— HOW TO COMPLETE THIS TASK —
Using the data below, gather each line that includes the word "Select".

##########

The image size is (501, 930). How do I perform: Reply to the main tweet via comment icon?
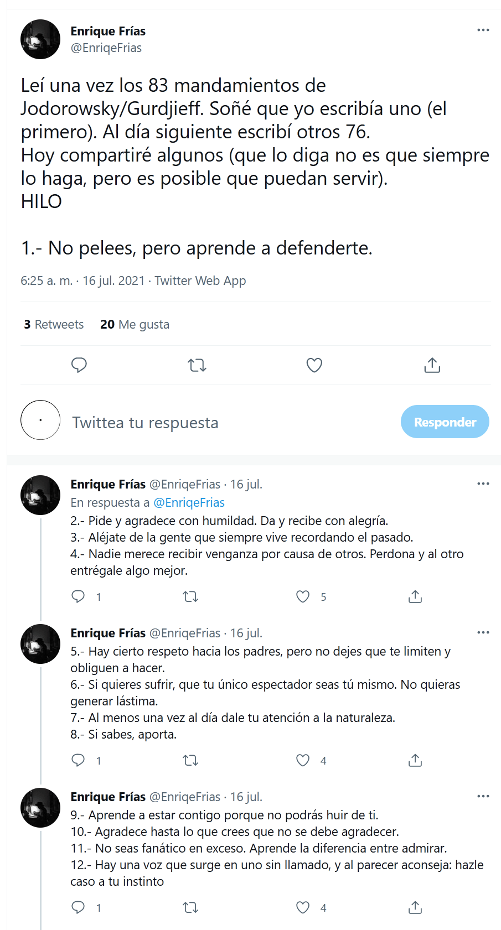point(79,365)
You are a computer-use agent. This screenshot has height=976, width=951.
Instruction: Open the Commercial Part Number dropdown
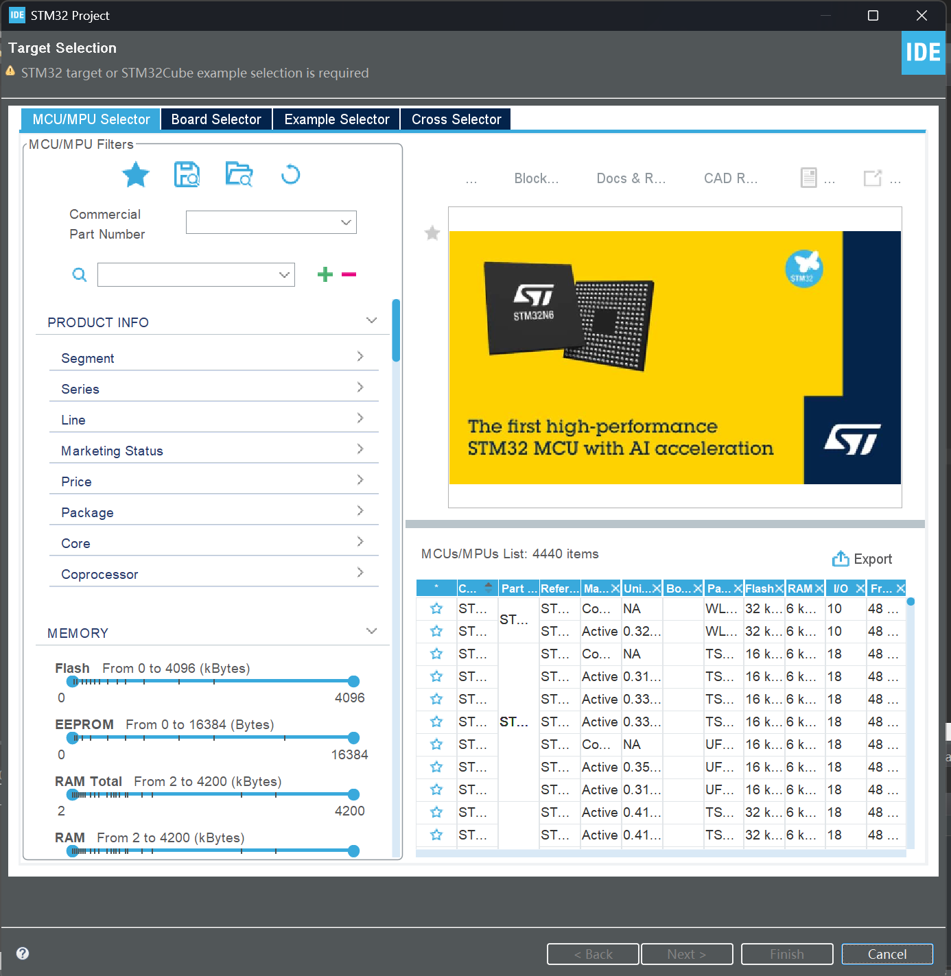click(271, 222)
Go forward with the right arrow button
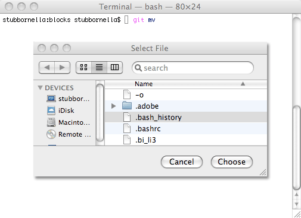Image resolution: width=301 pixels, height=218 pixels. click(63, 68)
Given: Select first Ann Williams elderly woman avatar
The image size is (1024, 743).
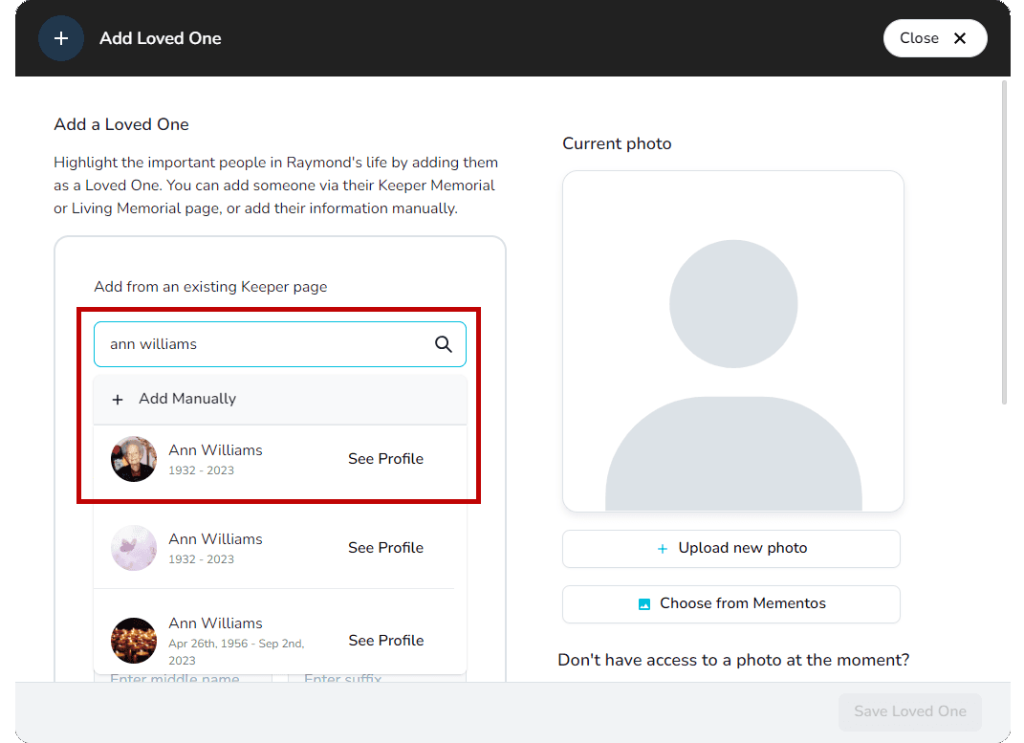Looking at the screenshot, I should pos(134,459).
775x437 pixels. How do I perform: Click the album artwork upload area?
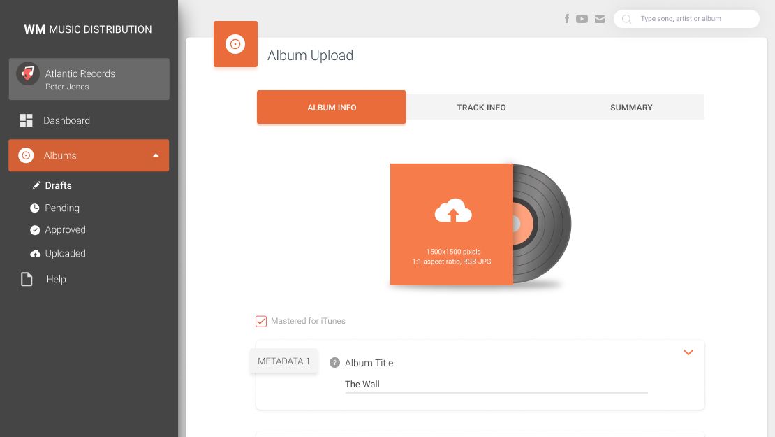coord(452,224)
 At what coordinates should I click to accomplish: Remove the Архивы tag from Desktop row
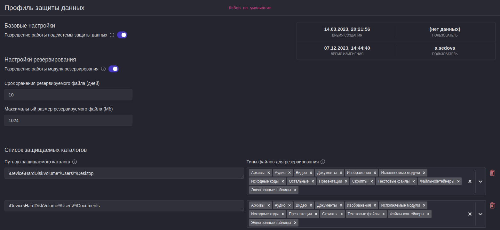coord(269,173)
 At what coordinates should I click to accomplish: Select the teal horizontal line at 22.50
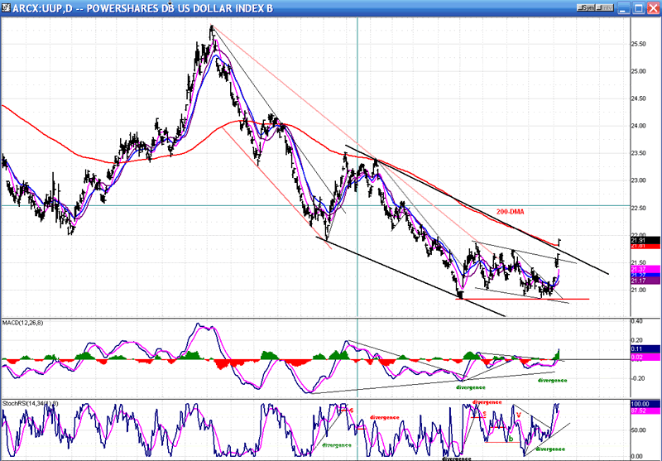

##########

— TASK ANSWER —
Given: Select first Ann Williams elderly woman avatar
 At what coordinates should I click to accomplish: Select the teal horizontal line at 22.50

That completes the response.